Ex-Navy Secretary Prescribes New Approach to Infrastructure Protection
Will Low-Cyber Diet Improve Security?

Former Navy Secretary Richard Danzig likens society's growing dependence on information technology to surviving on a diet of poisoned fruit. He says we're taking risks with critical cyber-systems that ultimately can cause irreparable harm.

Danzig, in a new report titled Surviving on a Diet of Poisoned Fruit: Reducing the National Security Risk of Cyber Dependencies, characterizes digital technologies as a security paradox that grants unprecedented powers while making society less safe.

How to resolve this paradox? Danzig, in an interview with Information Security Media Group, says the nation should rely less on cybersystems designed for its critical infrastructure.

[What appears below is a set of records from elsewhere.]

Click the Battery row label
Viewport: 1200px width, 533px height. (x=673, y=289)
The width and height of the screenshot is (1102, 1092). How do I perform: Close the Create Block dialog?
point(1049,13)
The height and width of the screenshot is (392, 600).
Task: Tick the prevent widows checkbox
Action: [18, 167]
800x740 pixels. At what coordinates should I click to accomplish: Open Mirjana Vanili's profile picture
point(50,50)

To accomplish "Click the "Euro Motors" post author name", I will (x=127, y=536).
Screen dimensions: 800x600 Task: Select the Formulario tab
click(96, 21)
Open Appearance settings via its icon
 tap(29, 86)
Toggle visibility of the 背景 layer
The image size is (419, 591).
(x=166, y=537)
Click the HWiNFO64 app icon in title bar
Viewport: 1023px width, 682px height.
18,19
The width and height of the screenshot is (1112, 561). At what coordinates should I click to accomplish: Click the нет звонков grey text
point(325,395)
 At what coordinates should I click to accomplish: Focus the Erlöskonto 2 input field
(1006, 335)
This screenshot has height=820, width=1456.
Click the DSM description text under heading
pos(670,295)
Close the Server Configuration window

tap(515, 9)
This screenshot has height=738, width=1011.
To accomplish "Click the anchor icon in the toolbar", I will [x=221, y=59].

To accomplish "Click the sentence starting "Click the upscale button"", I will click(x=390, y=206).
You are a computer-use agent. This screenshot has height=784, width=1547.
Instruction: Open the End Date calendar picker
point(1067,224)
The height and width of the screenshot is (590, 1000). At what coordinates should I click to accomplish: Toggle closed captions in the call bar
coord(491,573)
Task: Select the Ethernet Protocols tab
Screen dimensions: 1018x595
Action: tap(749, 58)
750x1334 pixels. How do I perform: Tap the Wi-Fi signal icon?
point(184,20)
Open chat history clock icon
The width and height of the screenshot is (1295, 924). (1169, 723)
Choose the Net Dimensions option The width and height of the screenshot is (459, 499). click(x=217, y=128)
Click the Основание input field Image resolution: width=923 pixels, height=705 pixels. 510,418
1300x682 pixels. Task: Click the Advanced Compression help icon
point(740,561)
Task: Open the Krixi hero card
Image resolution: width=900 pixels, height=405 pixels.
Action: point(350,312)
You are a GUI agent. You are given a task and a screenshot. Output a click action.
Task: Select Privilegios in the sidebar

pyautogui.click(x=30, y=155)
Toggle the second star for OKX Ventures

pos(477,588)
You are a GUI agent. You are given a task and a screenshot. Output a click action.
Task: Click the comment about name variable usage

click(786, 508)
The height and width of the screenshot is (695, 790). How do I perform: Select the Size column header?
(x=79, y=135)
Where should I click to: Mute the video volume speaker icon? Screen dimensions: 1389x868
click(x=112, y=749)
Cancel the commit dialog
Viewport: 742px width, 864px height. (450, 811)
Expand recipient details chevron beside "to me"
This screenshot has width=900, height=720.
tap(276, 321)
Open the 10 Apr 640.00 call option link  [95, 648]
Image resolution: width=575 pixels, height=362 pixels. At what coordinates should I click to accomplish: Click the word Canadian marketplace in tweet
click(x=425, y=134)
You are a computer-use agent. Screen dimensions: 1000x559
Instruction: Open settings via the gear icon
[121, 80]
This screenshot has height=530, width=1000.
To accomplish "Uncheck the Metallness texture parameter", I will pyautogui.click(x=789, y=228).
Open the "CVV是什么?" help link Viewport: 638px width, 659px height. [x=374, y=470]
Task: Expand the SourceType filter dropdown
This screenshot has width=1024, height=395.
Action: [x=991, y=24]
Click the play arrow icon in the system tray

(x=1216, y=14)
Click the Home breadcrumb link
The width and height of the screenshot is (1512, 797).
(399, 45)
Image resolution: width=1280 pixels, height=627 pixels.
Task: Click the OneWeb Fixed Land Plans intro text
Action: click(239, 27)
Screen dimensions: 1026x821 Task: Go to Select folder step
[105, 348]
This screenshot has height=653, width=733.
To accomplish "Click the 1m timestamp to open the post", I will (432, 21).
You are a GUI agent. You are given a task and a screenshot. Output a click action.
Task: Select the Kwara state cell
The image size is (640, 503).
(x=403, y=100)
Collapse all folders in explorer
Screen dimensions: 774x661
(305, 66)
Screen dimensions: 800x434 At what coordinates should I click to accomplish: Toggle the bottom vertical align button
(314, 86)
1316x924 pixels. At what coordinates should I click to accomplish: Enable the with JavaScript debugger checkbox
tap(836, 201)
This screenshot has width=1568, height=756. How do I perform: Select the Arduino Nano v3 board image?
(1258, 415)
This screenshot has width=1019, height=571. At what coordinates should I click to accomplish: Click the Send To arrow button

"To get to a higher state for critical systems, we need to cut back in our use of cyber, mix into those systems analog, non-digital components, or [incorporate] human variables in the loop," says Danzig, vice chairman of the board of trustees of the defense-oriented think tank The Rand Corp. and former chairman of the Center for a New American Security, another think tank that published his paper.

"We need to build in resiliency which anticipates failure because ultimately insecurity is ineradicable," he says.

A "mundane" example: the printer found in most offices. In a high-security environment, printing could be essential. But most printers contain memory chips, are network connected and can make copies of highly sensitive or top-secret documents as well as fax them. "If you ripped out all of those attributes, you'd have a more secure system," Danzig says.

Stripping down technologies to enhance security comes at a cost by making organizations less efficient and effective. But organizations, Danzig says, especially ones critical to the nation, must assess risks when buying "nice-to-have-things" by making "more self-conscious choices." Not doing so, Danzig warns, heightens insecurity or - put another way - increases the number of attack surfaces cyber-assailants could exploit. "We have to be very self-aware," he says.

In the interview, Danzig discusses how:

  • Leaks by former National Security Agency contractor Edward Snowden demonstrate the need for critical systems not to be so connected to the cyberworld;
  • Mutually assured destruction, the concept that kept the Soviet Union and United States from destroying each other with nuclear weapons during the Cold War, could be applied to cybersecurity;
  • The nation's public health system serves as a model for businesses taking the lead on securing their critical IT systems with support from the federal government.

Danzig served as the 71st secretary of the Navy from 1998 to 2001 under President Clinton. Earlier in the Clinton administration, he served as the Navy undersecretary. In 2007 and 2008, Danzig served a senior adviser on national security issues to presidential candidate Barack Obama.

He received a BA from Reed College, a law degree from Yale Law School and bachelor and doctoral degrees from Oxford University, where he was a Rhodes Scholar. Danzig served as a law clerk to U.S. Supreme Court Justice Byron White.